## Yapılacak işler:
[1] Aşağıdaki (a), (b) ve (c) ifadelerinin, Necmettin Erbakan'ın yaşam öyküsünü anlatan metinle uyuşup uyuşmadığını evet ya da hayır diye belirtin ve her cevabı metinden birebir alıntılanan belirleyici sözlerle destekleyin.
(a) Gümüş Motor Fabrikası 26 Ocak 1956'da kuruldu.
(b) Projede her hissedar yüzde 10'a kadar hisse sahibi olabiliyordu.
(c) Fabrika, Erbakan'ın vefatının beşinci yıl dönümünde kapatıldı.
[2] Necmettin Erbakan'ın yaşam öyküsünü anlatan metni, son cümlesinden sonra sürdürün.

## Alıntı metin:
###
Milli Görüş'ün 'Mücahit' lideri Necmettin Erbakan'ın yaşam öyküsü

Milli Görüş'ün 'Mücahit' lideri Necmettin Erbakan'ın yaşam öyküsü

Vefatının 11. yılında anılan Prof. Dr. Necmettin Erbakan'ın yaşam öyküsü merak ediliyor. Necmettin Erbakan sözleri ve icraatıyla siyasi arenada yer edinmiş, Türk siyaset tarihinin en önemli aktörlerindendir.

Devlet fabrikalarının özelleştirilmesine karşı çıkan Necmettin Erbakan, İstanbul Teknik Üniversitesi Makine Fakültesi'ndeki akademik eğitiminin ardından Türkiye'de yerli motor üretebilme projesi için Almanya'da eğitim aldı. Almanya'dan döndükten sonra, 1956 yılında yerli motor üretimimiz için ilk büyük adımı atan Prof. Dr. Necmettin Erbakan, 26 Ocak 1956 tarihinde Gümüş Motor Fabrikası'nı kurdu. Her bir hissedarın yüzde 5'den daha fazla hisse sahibi olamayacağı proje kapsamında 300'e yakın ortak bir araya getirildi ve hükümetten alınan 1 milyon 300 bin dolarlık yardımla fabrika kuruldu. Gümüş Motor Fabrikası'nın genel müdürlüğü koltuğunda Necmettin Erbakan oturdu. Nitekim ilerleyen tarihlerde 'Pancar Motor' adını alan Türkiye'nin ilk yerli dizel motor fabrikası, merhum Necmettin Erbakan'ın vefatının birinci yıl dönümünde ekonomik nedenlerle kapatıldı.
###
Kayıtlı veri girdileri

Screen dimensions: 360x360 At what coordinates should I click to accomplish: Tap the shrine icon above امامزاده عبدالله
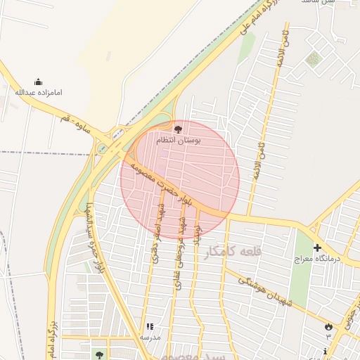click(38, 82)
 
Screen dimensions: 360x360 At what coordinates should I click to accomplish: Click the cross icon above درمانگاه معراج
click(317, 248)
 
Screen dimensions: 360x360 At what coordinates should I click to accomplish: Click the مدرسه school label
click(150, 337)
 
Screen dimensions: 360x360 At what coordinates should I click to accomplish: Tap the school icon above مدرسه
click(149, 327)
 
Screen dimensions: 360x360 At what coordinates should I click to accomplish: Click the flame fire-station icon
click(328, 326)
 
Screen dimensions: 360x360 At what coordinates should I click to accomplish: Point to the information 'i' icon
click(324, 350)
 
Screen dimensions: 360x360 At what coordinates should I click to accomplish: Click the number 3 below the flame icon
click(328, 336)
###
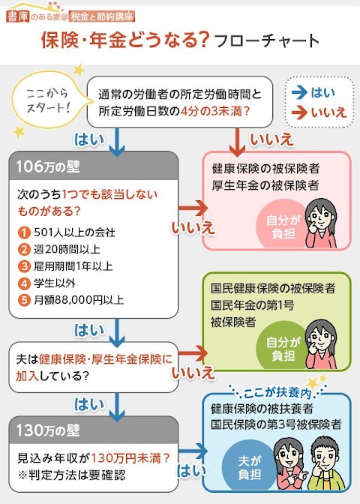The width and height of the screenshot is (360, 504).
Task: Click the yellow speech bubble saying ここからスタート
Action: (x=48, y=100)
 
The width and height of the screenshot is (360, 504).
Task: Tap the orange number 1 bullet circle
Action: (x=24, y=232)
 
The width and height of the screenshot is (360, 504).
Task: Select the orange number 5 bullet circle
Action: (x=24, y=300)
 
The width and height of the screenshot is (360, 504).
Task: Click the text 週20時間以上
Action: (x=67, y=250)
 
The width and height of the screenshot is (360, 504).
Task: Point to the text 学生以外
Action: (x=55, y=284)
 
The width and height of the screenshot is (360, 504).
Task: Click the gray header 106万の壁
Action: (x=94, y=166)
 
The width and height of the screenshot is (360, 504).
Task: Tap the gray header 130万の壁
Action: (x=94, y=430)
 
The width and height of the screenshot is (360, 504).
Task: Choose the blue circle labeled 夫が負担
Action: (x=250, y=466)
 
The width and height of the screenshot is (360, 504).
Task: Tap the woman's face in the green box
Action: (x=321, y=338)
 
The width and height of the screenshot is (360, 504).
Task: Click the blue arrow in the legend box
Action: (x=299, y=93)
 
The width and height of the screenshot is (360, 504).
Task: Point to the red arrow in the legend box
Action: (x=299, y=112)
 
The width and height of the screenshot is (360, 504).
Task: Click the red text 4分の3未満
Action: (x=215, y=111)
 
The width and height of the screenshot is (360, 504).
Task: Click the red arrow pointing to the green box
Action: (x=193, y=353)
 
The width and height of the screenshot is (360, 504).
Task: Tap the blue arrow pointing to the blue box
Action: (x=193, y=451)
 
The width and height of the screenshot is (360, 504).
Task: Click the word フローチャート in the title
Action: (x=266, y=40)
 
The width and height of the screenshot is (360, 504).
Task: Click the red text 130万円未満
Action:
###
## Cevaplar:
[1]
(a) Evet: "26 Ocak 1956 tarihinde Gümüş Motor Fabrikası'nı kurdu"
(b) Hayır: "Her bir hissedarın yüzde 5'den daha fazla hisse sahibi olamayacağı"
(c) Hayır: "merhum Necmettin Erbakan'ın vefatının birinci yıl dönümünde ekonomik nedenlerle kapatıldı"

[2]
NECMETTİN ERBAKAN'IN HAYATI

Adı Konya ilimizle anılan Necmettin Erbakan, 29 Ekim 1926 tarihinde Sinop'ta dünyaya geldi.

Ağır ceza reisi olan babası Mehmet Sabri, Adana'nın Kozan ve Saimbeyli bölgesinde uzun süre hüküm sürmüş olan Selçuklu Türkleri'nin Kozanoğulları soyundan; Kendi ifadesiyle Çerkez annesi ise Sinop' un ileri gelen ailelerindendi.

Erbakan, babasının işleri nedeniyle ilk öğrenimine Kayseri'de başlayıp Trabzon'da tamamladı.

Orta öğrenimde Türkiye'nin köklü liselerinden İstanbul Erkek Lisesi'nde okudu, akabinde İstanbul Teknik Üniversitesi'nin Makine Fakültesi'ne girdi.

Turgut Özal ve Süleyman Demirel aynı üniversitede dönem arkadaşlarıydı.

Genç yaşta Motorlar Kürsüsü'nde asistan oldu.

1948 ile 1951 yılları arasında yeterlilik tezini hazırladı. Bu süreçte ders verme yetkisi sadece doçent ve profesörlere ait olmasına karşın, kendisine özel bir izin çıkarılması üzerine daha asistan iken makine fakültesinde ders vermeye başladı.

"Zekamı ölçmeye makine dayanmaz" diyen Necmettin Erbakan, İTÜ'yü 4 üzerinden 3.96 not ortalamasıyla birinci olarak bitirdi.

Yüksek lisanstaki yeterlilik tezinde elde ettiği başarıyla, İstanbul Teknik Üniversitesi, Erbakan'ı 1951 yılında Aachen Teknik Üniversitesi'nde ilmi araştırmalar yapmak, bilgi ve tecrübesini artırmak üzere Almanya'ya gönderdi. Almanya'da bulunduğu süre içerisinde DVL araştırma merkezinde Profesör Schimit ile birlikte çalışmalar gerçekleştirdi ve hazırlamış olduğu doktora tezi ile Alman üniversitelerinde 'Doktor' unvanını kullanmaya hak kazandı.

Alman Ekonomi Bakanlığı için motorların daha az yakıt kullanımı konusunda araştırmalar yaptı. Konuyla ilgili bakanlığa bir rapor sundu. Erbakan'ın bu dönemde yazdığı dizel motorlarda püskürtülen yakıtın nasıl tutuştuğunu matematiksel olarak izah eden doçentlik tezi Alman ilim çevrelerinde büyük ilgi gördü.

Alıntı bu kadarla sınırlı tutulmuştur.